[talk] zfs disk outage and aftermath

Mon Feb 4 16:46:08 EST 2019

Well, yesterday morning I suffered my first drive failure on one of my
ZFS boxes (running FreeBSD 12.0), it actually happened on my primary
backup server.

"zpool status" showed that my regularly scheduled scrub had found (and
fixed) some errors on one of the disks in a mirrored pair.

I made sure that my replica box had up to date snapshots transferred
over, shut down the machine, and asked the datacenter team to check.
They indeed found that the drive was faulty and replaced it.

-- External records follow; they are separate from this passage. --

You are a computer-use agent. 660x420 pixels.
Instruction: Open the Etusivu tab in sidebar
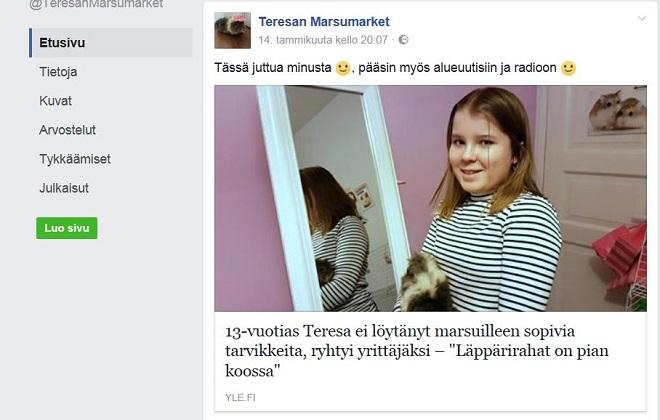tap(111, 43)
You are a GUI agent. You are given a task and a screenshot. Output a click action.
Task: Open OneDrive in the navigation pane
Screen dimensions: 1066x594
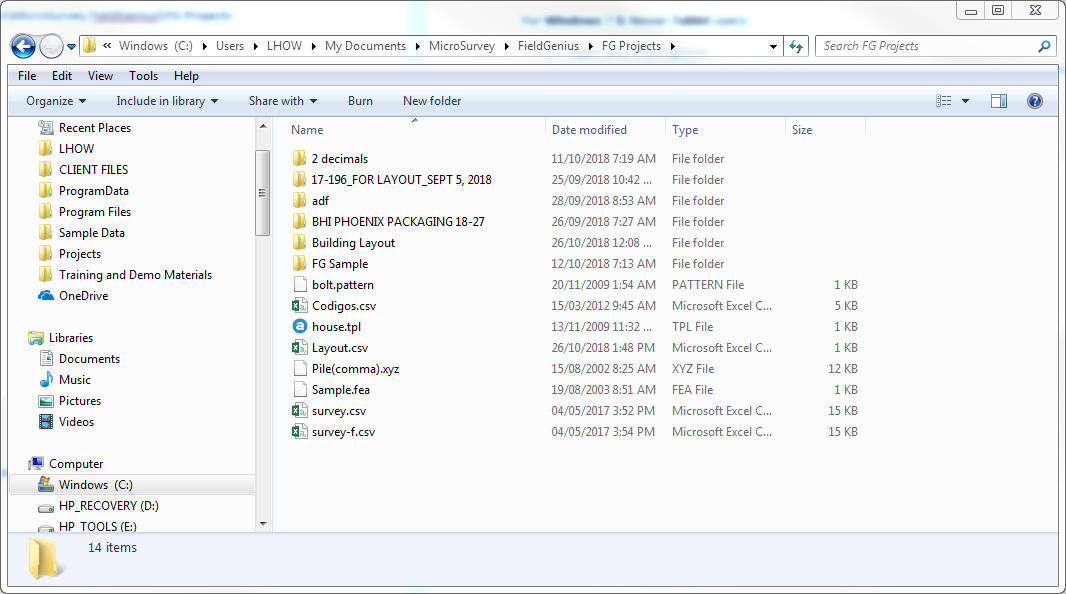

It took about 4 hours for the drive to be resilvered, and that was it.
Back to normal with almost no issues -- apart from the few minutes that
the machine was down while its drive was being replaced.

My takeaways:

    - use ZFS

    - take regular snapshots

    - replicate your snapshots to another machine

    - scrub your disks regularly (unlike fsck, this can be run while the
      drive is mounted and active)

    - monitor zfs health (I use this script from Calomel.org:
      https://calomel.org/zfs_health_check_script.html)

The first three points are kinda obvious, the last two I picked up from
other, more experienced, ZFS users.

I had been waiting for this day since I first started using ZFS years
ago and am very happy with that decision to use this filesystem.

Thomas